▶ _DOCUMENT TEXT_:
*** Begin section ***
Due to the changes made by the CARES Act, some taxpayers that made a real property trade or business election may now wish that they had not made the election, either because the increased 50% limitation means the election was not necessary or because the opportunity to fully expense Qualified Improvement Property was more valuable than increased interest deductibility.  However, once made, the real property trade or business election generally cannot be revoked.

Revenue Procedure 2020-22 allows taxpayers who made a real property trade or business election for 2018, 2019 or 2020 to withdraw the election on an amended tax return, in which case the taxpayer will be treated as never having made the election.  Revenue Procedure 2020-22 also allows taxpayers who did not make a timely real property trade or business election to make one now and includes guidance on how to make various other elections under section 163(j) that are permitted by the CARES Act.

Click here to access the revenue procedure:  Rev. Proc. 2020-22

Revenue Procedure 2020-23

Apart from the changes to the section 163(j) interest expense limitation and the Qualified Improvement Property technical correction, the CARES Act included several other retroactive changes to the tax law beneficial to taxpayers including increased NOL utilization and carryback ability.  Generally, if taxpayers have already filed their 2018 and/or 2019 tax return, the only way for those taxpayers to benefit from such changes is by filing an amended tax return.  However, partnerships that are subject to the centralized partnership audit regime under the Bipartisan Budget Act of 2015 (“BBA Partnerships”) are generally not able to file amended returns.  Instead, they must file an Administrative Adjustments Request (AAR), which generally adjusts the partnership’s income only for the year in which the AAR is filed.  A partnership that files an AAR in 2020 would only be able to obtain a refund for any resulting adjustments when the partnership files its 2020 tax return, as late as October 15, 2020. 

In order to enable partners in BBA Partnerships to more quickly obtain refunds resulting from the CARES Act’s retroactive relief provisions, Rev. Proc. 2020-23 provides an important administrative fix by permitting partnerships that filed 2018 or 2019 tax returns prior to April 8, 2020 (the issuance date of Rev. Proc. 2020-23) to file amended tax returns and schedule K-1s for 2018 and 2019 by September 30, 2020.
*** End section ***
(Stored records)
*** Begin section ***
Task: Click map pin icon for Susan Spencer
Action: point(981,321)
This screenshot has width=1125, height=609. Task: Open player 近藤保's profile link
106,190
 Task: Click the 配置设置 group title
*** End section ***
*** Begin section ***
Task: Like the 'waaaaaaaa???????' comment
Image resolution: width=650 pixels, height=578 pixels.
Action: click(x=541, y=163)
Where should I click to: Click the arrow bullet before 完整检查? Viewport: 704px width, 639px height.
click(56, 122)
*** End section ***
▶ _PROBLEMS TO SOLVE_:
[1] Edit the CARES Act text, giving again the part that opens with "Due to the changes" and closes with "cannot be revoked.", and replace "Qualified Improvement Property" with "QIP" throughout.
[2] Resume the CARES Act text after its last sentence and carry it forward.

▶ _RESULTS FOR THE EXERCISE_:
[1]
Due to the changes made by the CARES Act, some taxpayers that made a real property trade or business election may now wish that they had not made the election, either because the increased 50% limitation means the election was not necessary or because the opportunity to fully expense QIP was more valuable than increased interest deductibility.  However, once made, the real property trade or business election generally cannot be revoked.

[2]
Affected Taxpayers that May Benefit from Rev. Proc. 2020-23

In particular, Rev. Proc. 2020-23 may be beneficial to the following BBA Partnerships:

  • Partnerships that were not able to deduct a portion of their interest expense as a result of the 30% interest expense limitation under section 163(j).   They will now have the ability to go back and deduct interest expense up to 50% of adjusted taxable income rather than 30%. 
  • Partnerships that placed into service Qualified Improvement Property in 2018 or 2019. 
  • Partnerships that want to use Revenue Procedure 2020-22 to withdraw  or  make a late real property trade or business election out of section 163(j).
  • Partners who were or would be allocated losses from a partnership in 2018 or 2019 may be able to carry back those losses as a result of the provision in the CARES Act that allows NOL’s arising in 2018, 2019 or 2020 to be carried back 5 years.

BBA Partnerships are not required to use the amended return procedures under Revenue Procedure 2020-23 and may elect to use the normal AAR procedure instead.  Partnerships that have had changes in the identity of their partners may prefer to use an AAR rather than filing an amended return since the adjustments resulting from the AAR procedure will flow to the existing partners of the partnership at the time the AAR is filed instead of flowing to the partners who were partners in the prior year, as would occur if an amended return is filed under Revenue Procedure 2020-23.